Our petition for our youngest son is as follows:
1)
That there would be no damage to the nerve and
consequent complications associated with it.
2)
That this would in fact proof to be an isolated
incident attributable in part to defective tissue.
3)
That extensive inflation would not occur where
sutures were made or new flesh was attached because Bryce does not seem to
tolerate foreign intervention in his vessels well.
4)
That the tricuspid leak would wane to the point
where it is medically manageable and a reconstructive surgery will not be
required, at least until well into adulthood.
5)
Finally, that his recovery would clip along at
an acceptable rate, that he will take to eating once again, breathing normally
on his own, and that we might be discharged within 7-10 days.
Please forgive me at this point for drawing to a close at
the end of a rather dry presentation of medical data. I haven’t the mental or emotional reserves to
offer any personal reflection. I cannot
say we are dramatically relieved. We are
not high fiving. We do not feel in the
clear.

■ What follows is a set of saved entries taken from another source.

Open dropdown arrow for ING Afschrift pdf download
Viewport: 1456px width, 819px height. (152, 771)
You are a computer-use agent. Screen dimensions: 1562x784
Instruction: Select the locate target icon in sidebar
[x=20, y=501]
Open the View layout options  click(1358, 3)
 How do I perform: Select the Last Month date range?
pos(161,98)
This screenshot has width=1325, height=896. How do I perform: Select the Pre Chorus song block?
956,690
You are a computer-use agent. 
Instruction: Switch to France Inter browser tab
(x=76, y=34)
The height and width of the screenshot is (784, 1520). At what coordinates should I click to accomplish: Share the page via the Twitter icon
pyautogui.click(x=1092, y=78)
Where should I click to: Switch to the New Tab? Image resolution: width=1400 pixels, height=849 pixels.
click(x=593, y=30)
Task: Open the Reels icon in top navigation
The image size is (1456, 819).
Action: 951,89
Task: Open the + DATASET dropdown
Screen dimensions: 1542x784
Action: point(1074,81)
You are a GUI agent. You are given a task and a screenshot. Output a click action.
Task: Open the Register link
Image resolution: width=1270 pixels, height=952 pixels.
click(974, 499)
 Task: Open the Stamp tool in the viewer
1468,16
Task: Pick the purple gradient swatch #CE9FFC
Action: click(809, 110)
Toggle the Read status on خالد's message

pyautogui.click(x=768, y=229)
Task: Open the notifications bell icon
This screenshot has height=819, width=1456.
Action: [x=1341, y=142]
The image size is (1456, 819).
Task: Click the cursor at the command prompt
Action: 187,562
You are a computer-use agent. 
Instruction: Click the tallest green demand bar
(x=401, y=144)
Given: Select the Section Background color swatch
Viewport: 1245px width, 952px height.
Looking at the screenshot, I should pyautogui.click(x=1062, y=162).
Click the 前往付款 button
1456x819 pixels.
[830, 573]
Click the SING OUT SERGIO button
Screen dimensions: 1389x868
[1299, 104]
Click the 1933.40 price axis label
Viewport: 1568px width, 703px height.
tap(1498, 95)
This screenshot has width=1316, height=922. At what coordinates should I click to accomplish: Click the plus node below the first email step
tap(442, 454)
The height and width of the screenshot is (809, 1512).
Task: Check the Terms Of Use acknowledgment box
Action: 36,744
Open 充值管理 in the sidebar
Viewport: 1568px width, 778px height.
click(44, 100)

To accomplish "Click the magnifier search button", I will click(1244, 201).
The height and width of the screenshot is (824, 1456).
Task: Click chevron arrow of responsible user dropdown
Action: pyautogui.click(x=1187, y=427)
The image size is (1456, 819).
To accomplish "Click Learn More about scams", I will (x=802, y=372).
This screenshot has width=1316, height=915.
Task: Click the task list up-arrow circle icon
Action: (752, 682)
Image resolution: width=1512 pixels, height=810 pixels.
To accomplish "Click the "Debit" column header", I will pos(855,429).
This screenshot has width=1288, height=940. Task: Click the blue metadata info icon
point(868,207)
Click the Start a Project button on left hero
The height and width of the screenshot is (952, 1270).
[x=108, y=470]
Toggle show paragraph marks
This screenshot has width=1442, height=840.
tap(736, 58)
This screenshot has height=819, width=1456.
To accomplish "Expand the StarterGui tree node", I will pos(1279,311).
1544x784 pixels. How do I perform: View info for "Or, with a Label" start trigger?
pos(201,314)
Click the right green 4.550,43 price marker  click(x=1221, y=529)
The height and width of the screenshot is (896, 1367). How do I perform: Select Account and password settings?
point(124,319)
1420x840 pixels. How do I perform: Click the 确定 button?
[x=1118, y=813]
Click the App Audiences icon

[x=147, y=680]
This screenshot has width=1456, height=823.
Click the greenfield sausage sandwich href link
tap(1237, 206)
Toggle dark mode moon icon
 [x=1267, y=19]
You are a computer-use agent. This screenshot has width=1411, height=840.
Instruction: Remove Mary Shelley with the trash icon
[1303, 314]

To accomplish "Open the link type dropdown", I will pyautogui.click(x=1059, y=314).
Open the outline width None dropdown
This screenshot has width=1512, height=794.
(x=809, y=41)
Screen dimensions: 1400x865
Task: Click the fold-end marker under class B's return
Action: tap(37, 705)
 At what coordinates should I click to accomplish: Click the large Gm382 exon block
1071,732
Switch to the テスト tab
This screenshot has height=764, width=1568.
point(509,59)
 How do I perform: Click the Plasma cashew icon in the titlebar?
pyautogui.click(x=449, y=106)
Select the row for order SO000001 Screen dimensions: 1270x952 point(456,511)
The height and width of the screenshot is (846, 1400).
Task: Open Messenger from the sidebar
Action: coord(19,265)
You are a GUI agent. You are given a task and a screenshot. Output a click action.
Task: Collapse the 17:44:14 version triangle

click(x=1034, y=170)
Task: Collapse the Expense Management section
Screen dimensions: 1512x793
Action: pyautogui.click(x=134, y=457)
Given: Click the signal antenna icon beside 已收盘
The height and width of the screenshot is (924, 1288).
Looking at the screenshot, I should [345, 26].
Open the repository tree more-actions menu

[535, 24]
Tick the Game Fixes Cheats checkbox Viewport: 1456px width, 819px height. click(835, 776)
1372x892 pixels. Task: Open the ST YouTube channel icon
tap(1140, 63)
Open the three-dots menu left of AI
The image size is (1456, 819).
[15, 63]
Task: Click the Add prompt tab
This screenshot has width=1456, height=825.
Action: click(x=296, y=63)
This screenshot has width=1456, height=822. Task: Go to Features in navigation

We have never really been in the
clear and every time we think the end of the tunnel might be approaching, the
light turns out to be a train. So we
walk in faith, one step, one day at a time.
Doing what we can to make the most of our days, the most of our
relationships, the most of our struggle even, and doggedly clinging to a
complete trust in a plan we cannot know.
Too much celebration would be ill-advised. Too much foreboding would amount to
self-pity. So we pleasantly trust our
way through the unknown. And THANK YOU
each and every one of you that has said a prayer, spared a compassionate word
or thought, given support, and cared about our family. We are deeply grateful.